- _TASK ITEM_
The lines to transcribe run from the top of the material below to the line with "This screenshot has width=593, height=452.", inclusive. Leave the pictures behind.

- _SUPPLIED MATERIAL_
──────────

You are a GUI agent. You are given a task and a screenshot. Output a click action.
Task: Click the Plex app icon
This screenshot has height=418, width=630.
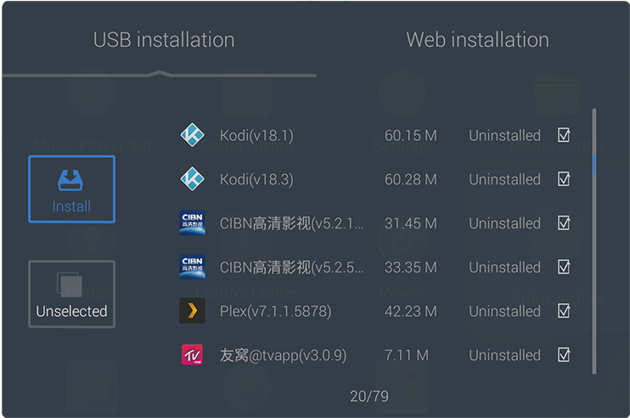click(192, 311)
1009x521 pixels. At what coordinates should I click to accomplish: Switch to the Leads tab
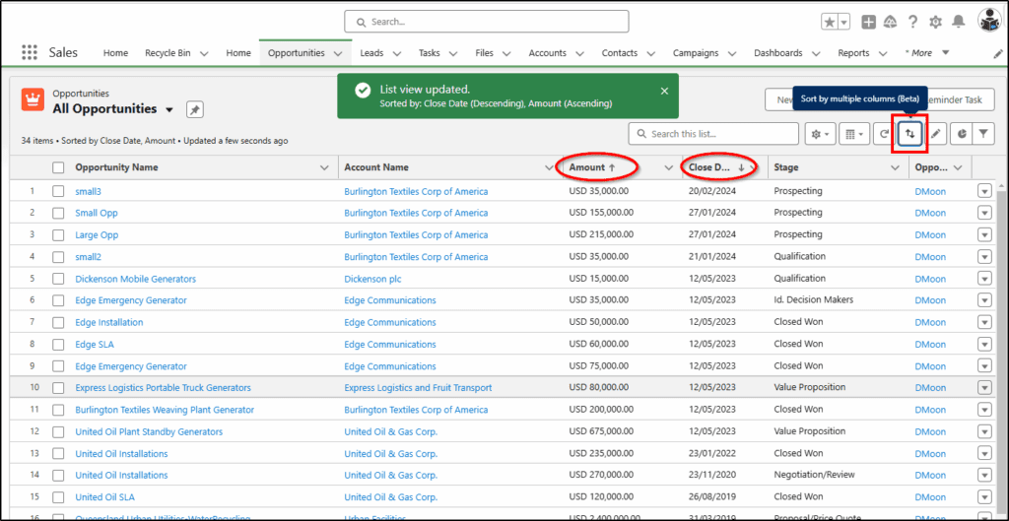(371, 53)
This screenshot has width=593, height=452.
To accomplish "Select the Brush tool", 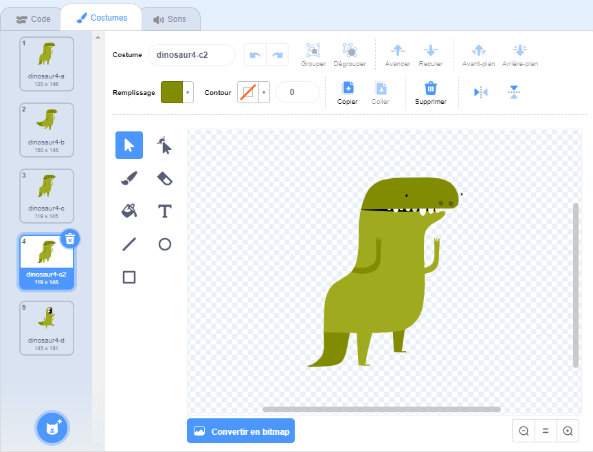I will pyautogui.click(x=129, y=178).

──────────

- _EXERCISE RESULT_
You are a GUI agent. You are given a task and a screenshot. Output a click action.
Task: Click the Plex app icon
This screenshot has height=418, width=630.
click(192, 311)
1009x521 pixels. At what coordinates should I click to accomplish: Switch to the Leads tab
(371, 53)
This screenshot has width=593, height=452.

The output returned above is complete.